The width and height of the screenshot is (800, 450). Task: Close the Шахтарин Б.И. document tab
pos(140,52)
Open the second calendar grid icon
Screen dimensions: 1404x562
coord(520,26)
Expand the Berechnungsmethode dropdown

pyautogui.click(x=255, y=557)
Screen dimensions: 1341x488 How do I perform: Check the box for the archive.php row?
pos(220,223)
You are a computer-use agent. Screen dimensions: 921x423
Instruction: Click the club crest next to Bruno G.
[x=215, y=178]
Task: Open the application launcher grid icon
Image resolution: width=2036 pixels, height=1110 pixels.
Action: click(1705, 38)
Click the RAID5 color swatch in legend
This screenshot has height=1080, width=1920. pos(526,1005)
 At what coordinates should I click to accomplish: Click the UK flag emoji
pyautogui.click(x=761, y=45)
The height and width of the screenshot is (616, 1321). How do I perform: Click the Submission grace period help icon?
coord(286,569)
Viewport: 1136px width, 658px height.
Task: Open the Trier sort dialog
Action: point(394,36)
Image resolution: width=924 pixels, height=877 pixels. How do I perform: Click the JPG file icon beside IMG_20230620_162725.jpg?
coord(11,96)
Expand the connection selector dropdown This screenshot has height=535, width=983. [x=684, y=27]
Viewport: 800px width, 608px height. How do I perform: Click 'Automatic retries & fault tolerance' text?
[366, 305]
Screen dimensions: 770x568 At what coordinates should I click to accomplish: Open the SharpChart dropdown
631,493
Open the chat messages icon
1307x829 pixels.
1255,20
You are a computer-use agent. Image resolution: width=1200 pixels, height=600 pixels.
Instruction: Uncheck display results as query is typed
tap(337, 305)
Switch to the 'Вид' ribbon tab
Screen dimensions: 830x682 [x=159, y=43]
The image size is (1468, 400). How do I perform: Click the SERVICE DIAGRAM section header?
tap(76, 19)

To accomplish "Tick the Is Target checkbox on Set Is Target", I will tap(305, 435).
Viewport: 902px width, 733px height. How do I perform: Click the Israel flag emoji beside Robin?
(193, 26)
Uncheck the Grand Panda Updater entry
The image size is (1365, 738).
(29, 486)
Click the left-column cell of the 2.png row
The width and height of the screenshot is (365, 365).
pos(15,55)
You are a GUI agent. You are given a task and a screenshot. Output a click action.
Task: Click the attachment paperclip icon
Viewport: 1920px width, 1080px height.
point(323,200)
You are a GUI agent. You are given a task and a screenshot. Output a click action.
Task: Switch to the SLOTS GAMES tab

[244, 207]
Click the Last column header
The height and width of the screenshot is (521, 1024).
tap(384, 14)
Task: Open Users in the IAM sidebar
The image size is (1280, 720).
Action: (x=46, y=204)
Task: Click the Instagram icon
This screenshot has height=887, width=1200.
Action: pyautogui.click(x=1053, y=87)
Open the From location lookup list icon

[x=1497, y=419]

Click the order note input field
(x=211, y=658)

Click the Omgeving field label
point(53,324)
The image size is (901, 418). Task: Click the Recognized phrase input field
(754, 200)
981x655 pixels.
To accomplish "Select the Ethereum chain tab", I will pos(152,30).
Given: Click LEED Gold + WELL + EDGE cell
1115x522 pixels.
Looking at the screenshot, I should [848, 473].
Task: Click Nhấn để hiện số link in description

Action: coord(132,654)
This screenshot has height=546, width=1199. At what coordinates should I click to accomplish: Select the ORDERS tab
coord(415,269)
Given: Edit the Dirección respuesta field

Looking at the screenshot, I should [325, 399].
****
◆ CONSEGNA: Trascrivi di nuovo le righe partendo da quella che contiene "Viewport: 800px width, 608px" e fermandoti dopo quella che contiene "coord(415,269)". Sostituisci "Instagram" con "Facebook" e lascia tutto il resto invariato.

◆ SOLUZIONE SCRITTA:
Viewport: 800px width, 608px height. How do I perform: Click 'Automatic retries & fault tolerance' text?
[366, 305]
Screen dimensions: 770x568 At what coordinates should I click to accomplish: Open the SharpChart dropdown
631,493
Open the chat messages icon
1307x829 pixels.
1255,20
You are a computer-use agent. Image resolution: width=1200 pixels, height=600 pixels.
Instruction: Uncheck display results as query is typed
tap(337, 305)
Switch to the 'Вид' ribbon tab
Screen dimensions: 830x682 [x=159, y=43]
The image size is (1468, 400). How do I perform: Click the SERVICE DIAGRAM section header?
tap(76, 19)

To accomplish "Tick the Is Target checkbox on Set Is Target", I will tap(305, 435).
Viewport: 902px width, 733px height. How do I perform: Click the Israel flag emoji beside Robin?
(193, 26)
Uncheck the Grand Panda Updater entry
The image size is (1365, 738).
(29, 486)
Click the left-column cell of the 2.png row
The width and height of the screenshot is (365, 365).
pos(15,55)
You are a GUI agent. You are given a task and a screenshot. Output a click action.
Task: Click the attachment paperclip icon
Viewport: 1920px width, 1080px height.
point(323,200)
You are a GUI agent. You are given a task and a screenshot. Output a click action.
Task: Switch to the SLOTS GAMES tab

[244, 207]
Click the Last column header
The height and width of the screenshot is (521, 1024).
tap(384, 14)
Task: Open Users in the IAM sidebar
The image size is (1280, 720).
Action: (x=46, y=204)
Task: Click the Facebook icon
This screenshot has height=887, width=1200.
Action: pyautogui.click(x=1053, y=87)
Open the From location lookup list icon

[x=1497, y=419]

Click the order note input field
(x=211, y=658)

Click the Omgeving field label
point(53,324)
The image size is (901, 418). Task: Click the Recognized phrase input field
(754, 200)
981x655 pixels.
To accomplish "Select the Ethereum chain tab", I will pos(152,30).
Given: Click LEED Gold + WELL + EDGE cell
1115x522 pixels.
Looking at the screenshot, I should [848, 473].
Task: Click Nhấn để hiện số link in description

Action: coord(132,654)
This screenshot has height=546, width=1199. At what coordinates should I click to accomplish: Select the ORDERS tab
coord(415,269)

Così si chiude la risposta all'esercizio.